**Text extract**
━━━━━━

Maybe I was looking for something that was right under my nose. Just that phrase. Just that hope. Crawling back into the rows and columns of community to hear that verse. I collapsed on a bench only to be met with support. I've had so much support this year but refuse to become totally dependent, emotionally. I want to save so much, to heal so much, to be somebody who makes some sort of difference but does so with strength, dignity and confidence. However, there is just so much to fix and my head is filled with so many things from so many different directions that I wonder if all of my passion is being spread ocean-wide and inch-deep. Do I have what it takes to accomplish everything? What makes sense and what doesn't? What will kill me and what will save me? I am afraid of being too mentally exhausted to be able to have that mandatory go-getter attitude, but I go-and-get a lot of things.

No more limits.

━━━━━━

**Set problem 1**
In the reflective passage, reproduce the part that opens with the words containing "Maybe I was" and closes with "lot of things.", changing "support" to "encouragement".
**Set problem 2**
In the reflective passage, what does the writer collapse on?
**Set problem 3**
Extend the reflective passage, picking up after its final sentence.
The rows that come next are separate material with no connection to the reflective passage.

━━━━━━

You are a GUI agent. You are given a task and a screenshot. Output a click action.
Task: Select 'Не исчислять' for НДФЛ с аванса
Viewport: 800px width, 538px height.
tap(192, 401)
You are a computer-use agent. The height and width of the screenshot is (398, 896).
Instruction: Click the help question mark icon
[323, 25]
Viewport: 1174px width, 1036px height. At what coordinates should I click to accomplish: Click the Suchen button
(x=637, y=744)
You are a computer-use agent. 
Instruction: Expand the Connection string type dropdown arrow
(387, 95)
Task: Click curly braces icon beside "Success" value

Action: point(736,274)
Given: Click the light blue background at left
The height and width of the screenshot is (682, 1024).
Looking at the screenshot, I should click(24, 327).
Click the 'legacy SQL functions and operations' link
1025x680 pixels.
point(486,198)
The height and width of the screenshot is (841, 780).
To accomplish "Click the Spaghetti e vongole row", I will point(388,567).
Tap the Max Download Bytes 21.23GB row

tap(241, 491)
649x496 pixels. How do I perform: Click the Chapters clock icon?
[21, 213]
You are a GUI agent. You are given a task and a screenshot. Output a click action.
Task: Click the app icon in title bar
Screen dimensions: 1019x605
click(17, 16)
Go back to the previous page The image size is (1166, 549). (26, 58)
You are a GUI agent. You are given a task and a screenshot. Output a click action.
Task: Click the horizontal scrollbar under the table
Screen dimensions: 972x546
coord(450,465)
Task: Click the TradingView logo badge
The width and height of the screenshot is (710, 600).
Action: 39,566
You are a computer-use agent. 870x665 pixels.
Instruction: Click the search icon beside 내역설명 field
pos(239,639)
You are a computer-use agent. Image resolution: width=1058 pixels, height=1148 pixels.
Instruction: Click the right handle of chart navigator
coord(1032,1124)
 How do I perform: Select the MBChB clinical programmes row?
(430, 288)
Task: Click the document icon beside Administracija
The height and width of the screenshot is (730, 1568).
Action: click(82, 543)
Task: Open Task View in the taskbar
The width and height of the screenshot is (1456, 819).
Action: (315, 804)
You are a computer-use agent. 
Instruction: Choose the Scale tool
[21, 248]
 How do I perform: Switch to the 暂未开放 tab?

━━━━━━

**Task response 1**
Maybe I was looking for something that was right under my nose. Just that phrase. Just that hope. Crawling back into the rows and columns of community to hear that verse. I collapsed on a bench only to be met with encouragement. I've had so much encouragement this year but refuse to become totally dependent, emotionally. I want to save so much, to heal so much, to be somebody who makes some sort of difference but does so with strength, dignity and confidence. However, there is just so much to fix and my head is filled with so many things from so many different directions that I wonder if all of my passion is being spread ocean-wide and inch-deep. Do I have what it takes to accomplish everything? What makes sense and what doesn't? What will kill me and what will save me? I am afraid of being too mentally exhausted to be able to have that mandatory go-getter attitude, but I go-and-get a lot of things.

**Task response 2**
A bench.

**Task response 3**
If I need to do something, I do it. If I need to say something, I say it. If I have the ability to make it better, I make it better. Fulfillment comes in different forms, and it comes to me in a very strange way. It comes after a passionate discussion, a musical collaboration, honest contact, unapologetic intelligence, concrete community. It comes when I am not afraid, when I know exactly where my voice is, when my bathroom walls are covered in physics equations. Fulfillment comes to me and presents itself in an opportunity; often times it comes in silence and finds me when I need it the most. This is how I define or imagine a purpose for my life. This is how I manage; how I not only survive, but live.

Delicious.

Thursday, October 08, 2009

The Elsewhere Otherwise Alternative

No complaining allowed, just honesty. Actually...we'll see.

I feel like a whole lot of people will make lists of the "Things I Learned in College" that have absolutely nothing to do with academia, and I'll admit, I do this occasionally as well. No shame in that. However, my list does have a bit to do with academia. Rephrase: I've a bone to pick with academia, at the moment.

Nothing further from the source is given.